TASK OBJECTIVE:
Will you copy every one of the entries below word for word, leaving any pictures out?

DATASET RECORDS:

%%

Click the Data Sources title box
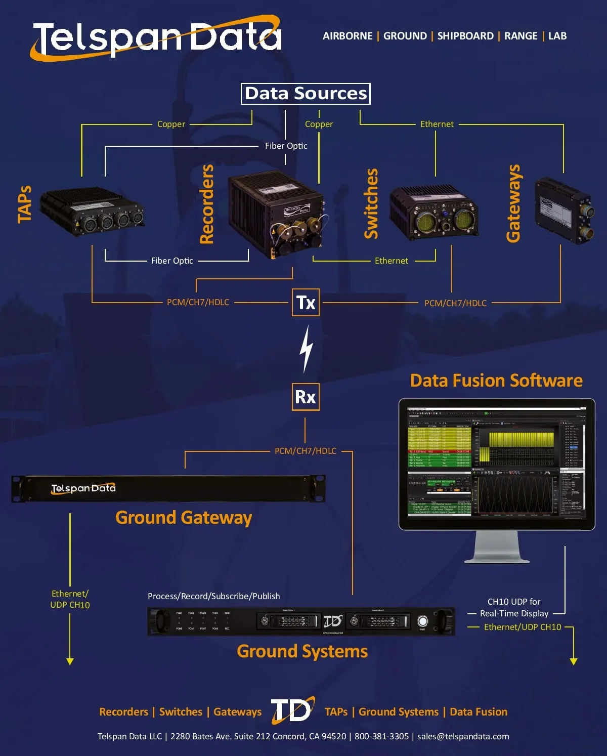point(306,94)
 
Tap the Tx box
point(306,303)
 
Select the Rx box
point(306,397)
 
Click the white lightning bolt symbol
point(306,349)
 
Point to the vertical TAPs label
point(25,204)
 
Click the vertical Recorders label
point(207,204)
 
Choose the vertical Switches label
point(371,203)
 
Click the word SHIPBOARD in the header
point(465,36)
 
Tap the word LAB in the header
point(557,36)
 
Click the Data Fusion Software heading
point(496,381)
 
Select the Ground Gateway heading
point(184,518)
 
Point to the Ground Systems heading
point(302,651)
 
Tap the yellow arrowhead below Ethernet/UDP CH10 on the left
point(70,661)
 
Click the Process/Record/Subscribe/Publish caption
point(213,596)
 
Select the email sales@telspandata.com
point(463,736)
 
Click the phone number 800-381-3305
point(381,736)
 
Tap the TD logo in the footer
point(292,710)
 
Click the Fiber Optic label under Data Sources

%%

WRITTEN SOLUTION:
Click the Data Sources title box
point(306,94)
 
Tap the Tx box
point(306,303)
 
Select the Rx box
point(306,397)
 
Click the white lightning bolt symbol
point(306,349)
 
Point to the vertical TAPs label
point(25,204)
 
Click the vertical Recorders label
point(207,204)
 
Choose the vertical Switches label
point(371,203)
 
Click the word SHIPBOARD in the header
point(465,36)
 
Tap the word LAB in the header
point(557,36)
 
Click the Data Fusion Software heading
point(496,381)
 
Select the Ground Gateway heading
point(184,518)
 
Point to the Ground Systems heading
point(302,651)
 
Tap the yellow arrowhead below Ethernet/UDP CH10 on the left
point(70,661)
 
Click the Process/Record/Subscribe/Publish caption
point(213,596)
 
Select the email sales@telspandata.com
point(463,736)
 
Click the phone number 800-381-3305
point(381,736)
 
Tap the TD logo in the footer
point(292,710)
 
Click the Fiber Optic label under Data Sources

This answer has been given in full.